* [Page extract]:
★ ★ ★ ★ ★

Mathematics is a world created by the mind of men, and mathematicians are people who devote their lives to what seems to me a wonderful kind of play!
     —Constance Reid

You have to make them laugh. You must never underestimate the power of laughing in a maths classroom.
     —Carol Roberts, quoted in Laughing lesson Adult learning

What I really am is a mathematician. Rather than being remembered as the first woman this or that, I would prefer to be remembered, as a mathematician should, simply for the theorems I have proved and the problems I have solved.
     —Julia Robinson

Just like the games we play, the fun in learning mathematics is in the challenge.
     —Erlina Ronda, The fun in learning mathematics is in the challenge

The 50-50-90 rule: Anytime you have a 50-50 chance of getting something right, there’s a 90% probability you’ll get it wrong.

★ ★ ★ ★ ★

Please copy the mathematics quotations between "Mathematics is a" and "get it wrong.", inclusive, changing every "challenge" to "puzzle".

* [Exercise data]:

★ ★ ★ ★ ★

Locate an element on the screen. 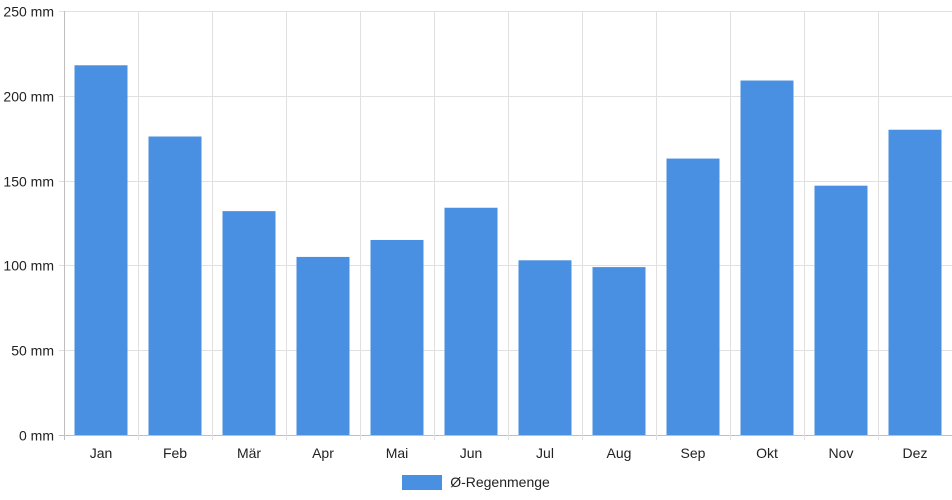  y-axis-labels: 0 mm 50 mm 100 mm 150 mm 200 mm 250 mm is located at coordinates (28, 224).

★ ★ ★ ★ ★

* [Solution for this exercise]:
Mathematics is a world created by the mind of men, and mathematicians are people who devote their lives to what seems to me a wonderful kind of play!
     —Constance Reid

You have to make them laugh. You must never underestimate the power of laughing in a maths classroom.
     —Carol Roberts, quoted in Laughing lesson Adult learning

What I really am is a mathematician. Rather than being remembered as the first woman this or that, I would prefer to be remembered, as a mathematician should, simply for the theorems I have proved and the problems I have solved.
     —Julia Robinson

Just like the games we play, the fun in learning mathematics is in the puzzle.
     —Erlina Ronda, The fun in learning mathematics is in the puzzle

The 50-50-90 rule: Anytime you have a 50-50 chance of getting something right, there’s a 90% probability you’ll get it wrong.